* [Data lines]:
_ _ _

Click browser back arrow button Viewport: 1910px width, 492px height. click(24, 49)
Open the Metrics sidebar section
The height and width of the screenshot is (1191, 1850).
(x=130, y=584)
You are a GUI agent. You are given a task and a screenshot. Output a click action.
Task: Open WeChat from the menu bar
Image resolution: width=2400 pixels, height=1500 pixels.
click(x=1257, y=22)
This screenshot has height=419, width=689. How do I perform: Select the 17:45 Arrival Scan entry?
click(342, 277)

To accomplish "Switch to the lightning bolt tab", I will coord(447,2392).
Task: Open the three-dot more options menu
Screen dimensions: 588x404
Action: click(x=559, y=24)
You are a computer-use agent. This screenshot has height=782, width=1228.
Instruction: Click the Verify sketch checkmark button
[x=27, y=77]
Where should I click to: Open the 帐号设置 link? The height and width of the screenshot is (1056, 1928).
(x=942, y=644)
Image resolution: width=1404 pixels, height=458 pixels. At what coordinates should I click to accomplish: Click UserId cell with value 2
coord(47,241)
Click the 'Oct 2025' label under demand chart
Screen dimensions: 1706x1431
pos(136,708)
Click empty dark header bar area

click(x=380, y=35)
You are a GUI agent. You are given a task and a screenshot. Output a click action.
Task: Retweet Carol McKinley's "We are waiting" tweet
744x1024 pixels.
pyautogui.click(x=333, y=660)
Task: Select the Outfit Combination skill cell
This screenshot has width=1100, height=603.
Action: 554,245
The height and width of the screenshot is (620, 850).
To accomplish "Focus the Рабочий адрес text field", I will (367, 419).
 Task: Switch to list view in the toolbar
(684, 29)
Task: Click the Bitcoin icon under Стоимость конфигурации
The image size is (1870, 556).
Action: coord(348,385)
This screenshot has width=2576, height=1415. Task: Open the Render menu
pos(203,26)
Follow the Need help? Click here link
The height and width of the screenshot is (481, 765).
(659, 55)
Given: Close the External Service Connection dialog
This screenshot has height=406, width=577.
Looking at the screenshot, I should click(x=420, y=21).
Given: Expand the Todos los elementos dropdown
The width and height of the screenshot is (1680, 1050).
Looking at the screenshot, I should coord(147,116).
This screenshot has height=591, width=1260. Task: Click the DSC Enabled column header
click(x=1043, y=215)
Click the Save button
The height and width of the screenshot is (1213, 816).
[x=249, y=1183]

_ _ _

* [What you should do]:
Pick out every line of the items above that contains the string "under", treating uppercase and lowercase letters as different.

* [Exercise answer]:
Click the 'Oct 2025' label under demand chart
Task: Click the Bitcoin icon under Стоимость конфигурации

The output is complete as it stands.